You must meet the requirements listed below to convert your Private Limited Company into an LLP: 

  • Obtain the conversion’s approval from the board of directors.
  • Make sure the choice aligns with the business’s aims and objectives.
  • Use a special resolution to ask shareholders for their support.
  • Describe the benefits and rationale for the conversion to the shareholders.
  • Apply to reserve the LLP’s intended name.
  • Select a name that adheres to the LLP naming guidelines.
  • Submit Form URC-1 for approval to the Ministry of Corporate Affairs (MCA).
  • Respect the MCA’s specified regulatory standards.
  • Take care of any possible hiccups to prevent harmful effects.
  • Inform consumers and stakeholders of the change clearly and concisely.
  • As required by the LLP Act, draft and submit the LLP Agreement.
  • Modify the LLP structure to meet specific business requirements.

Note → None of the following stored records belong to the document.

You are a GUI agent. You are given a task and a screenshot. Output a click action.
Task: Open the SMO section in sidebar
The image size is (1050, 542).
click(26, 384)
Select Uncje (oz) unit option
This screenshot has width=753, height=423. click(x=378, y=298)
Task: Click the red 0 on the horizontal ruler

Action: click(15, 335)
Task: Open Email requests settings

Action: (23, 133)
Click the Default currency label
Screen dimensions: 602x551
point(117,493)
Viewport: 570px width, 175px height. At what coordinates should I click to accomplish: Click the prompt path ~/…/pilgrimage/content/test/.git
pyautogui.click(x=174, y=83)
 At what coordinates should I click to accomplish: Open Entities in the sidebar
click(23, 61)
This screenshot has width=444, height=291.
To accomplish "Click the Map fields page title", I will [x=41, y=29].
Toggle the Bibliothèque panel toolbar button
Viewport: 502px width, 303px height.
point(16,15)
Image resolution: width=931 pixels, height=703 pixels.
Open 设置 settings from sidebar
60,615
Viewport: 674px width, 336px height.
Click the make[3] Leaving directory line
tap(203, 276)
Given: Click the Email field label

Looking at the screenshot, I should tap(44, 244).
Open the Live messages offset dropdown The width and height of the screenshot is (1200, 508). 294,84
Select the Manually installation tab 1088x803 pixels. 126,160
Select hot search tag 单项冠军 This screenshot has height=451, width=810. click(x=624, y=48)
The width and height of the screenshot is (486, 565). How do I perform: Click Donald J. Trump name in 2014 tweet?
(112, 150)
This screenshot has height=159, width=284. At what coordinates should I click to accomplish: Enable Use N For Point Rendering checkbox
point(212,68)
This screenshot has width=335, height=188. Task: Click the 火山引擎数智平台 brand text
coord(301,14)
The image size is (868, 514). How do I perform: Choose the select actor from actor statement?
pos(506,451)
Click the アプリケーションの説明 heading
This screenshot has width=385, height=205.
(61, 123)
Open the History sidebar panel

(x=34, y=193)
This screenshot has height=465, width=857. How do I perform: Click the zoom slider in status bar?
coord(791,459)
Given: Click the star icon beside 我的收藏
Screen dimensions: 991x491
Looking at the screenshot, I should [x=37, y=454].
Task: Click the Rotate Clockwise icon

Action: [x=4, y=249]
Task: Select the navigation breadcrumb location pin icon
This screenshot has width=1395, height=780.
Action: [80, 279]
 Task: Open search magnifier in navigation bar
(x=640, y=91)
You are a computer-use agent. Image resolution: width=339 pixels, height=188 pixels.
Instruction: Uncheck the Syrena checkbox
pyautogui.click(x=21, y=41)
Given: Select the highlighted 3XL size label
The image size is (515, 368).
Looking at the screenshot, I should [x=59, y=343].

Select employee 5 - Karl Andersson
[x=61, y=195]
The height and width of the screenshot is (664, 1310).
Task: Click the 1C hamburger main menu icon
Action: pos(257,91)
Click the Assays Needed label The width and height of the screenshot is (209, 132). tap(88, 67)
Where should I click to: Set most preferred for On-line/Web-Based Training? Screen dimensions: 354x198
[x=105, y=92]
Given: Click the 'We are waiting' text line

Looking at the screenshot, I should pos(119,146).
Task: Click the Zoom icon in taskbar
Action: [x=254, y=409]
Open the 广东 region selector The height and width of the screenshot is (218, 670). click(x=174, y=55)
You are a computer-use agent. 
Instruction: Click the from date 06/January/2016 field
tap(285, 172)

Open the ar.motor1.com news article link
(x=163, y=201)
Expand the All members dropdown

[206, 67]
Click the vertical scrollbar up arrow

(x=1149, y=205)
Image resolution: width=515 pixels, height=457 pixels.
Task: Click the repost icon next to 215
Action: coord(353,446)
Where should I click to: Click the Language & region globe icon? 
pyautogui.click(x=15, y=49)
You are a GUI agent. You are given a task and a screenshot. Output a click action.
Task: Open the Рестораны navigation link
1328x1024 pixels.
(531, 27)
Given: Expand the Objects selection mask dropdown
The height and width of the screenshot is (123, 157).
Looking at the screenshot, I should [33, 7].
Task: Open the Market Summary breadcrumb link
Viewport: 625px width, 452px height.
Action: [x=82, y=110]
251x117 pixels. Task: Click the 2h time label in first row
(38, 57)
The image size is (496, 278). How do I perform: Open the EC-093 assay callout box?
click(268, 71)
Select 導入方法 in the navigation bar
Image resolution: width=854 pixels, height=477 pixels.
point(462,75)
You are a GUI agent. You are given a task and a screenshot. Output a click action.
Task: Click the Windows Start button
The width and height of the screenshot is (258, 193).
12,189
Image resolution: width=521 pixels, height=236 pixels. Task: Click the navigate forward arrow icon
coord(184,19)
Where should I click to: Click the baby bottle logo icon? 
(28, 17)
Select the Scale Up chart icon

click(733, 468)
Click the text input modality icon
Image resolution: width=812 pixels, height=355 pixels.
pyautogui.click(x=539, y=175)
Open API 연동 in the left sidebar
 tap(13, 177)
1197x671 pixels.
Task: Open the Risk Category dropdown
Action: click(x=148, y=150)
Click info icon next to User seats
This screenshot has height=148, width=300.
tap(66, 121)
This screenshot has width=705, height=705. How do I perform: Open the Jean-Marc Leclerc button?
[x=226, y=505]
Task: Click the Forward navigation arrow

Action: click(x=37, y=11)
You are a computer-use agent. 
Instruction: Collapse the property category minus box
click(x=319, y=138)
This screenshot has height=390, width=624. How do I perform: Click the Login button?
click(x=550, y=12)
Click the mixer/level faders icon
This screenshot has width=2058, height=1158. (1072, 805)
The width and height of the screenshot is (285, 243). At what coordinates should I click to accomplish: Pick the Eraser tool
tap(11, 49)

Consult with legal and financial professionals for professional advice. If you require assistance with any other legal matter, contact Lawgical Adda. You may seek the revival of a Struck company, relief for directors who have been disqualified, or other legal issues.

Documentation Needed to Convert Your Private Limited Business Into an LLP

The following list includes some of the essential paperwork needed to convert your Private Limited Company into an LLP :

  • Board Decision
  • Shareholder Approval 
  • NOC from Creditors 
  • LLP Agreement
  • Asset and Liability Statement
  • Partners’ Consent
  • Capital Statement and Solvency Declaration
  • The Auditor’s Certificate and the Designated Partners’ Consent

Conclusion

You must adhere to a systematic procedure to transform and convert your Private Limited Company into an LLP. First, it must be approved by a special resolution from the shareholders and the board of directors. 

Complete necessary steps, like creating the LLP agreement, obtaining NOCs, and reserving a distinctive name for the LLP. Ensure you comply with regulations by filing the required forms with the Registrar of Companies, or RoC. 

Savour advantages include lower operational and regulatory costs, more management flexibility, and less partner accountability. The eligibility requirements are financial soundness, shareholder agreement, and ongoing business operations. 

To put it briefly, converting your Private Limited Company into an LLP involves numerous processes. Additionally, there is no room for error when carrying out the procedure. Therefore, you should engage with a professional who can streamline your tasks.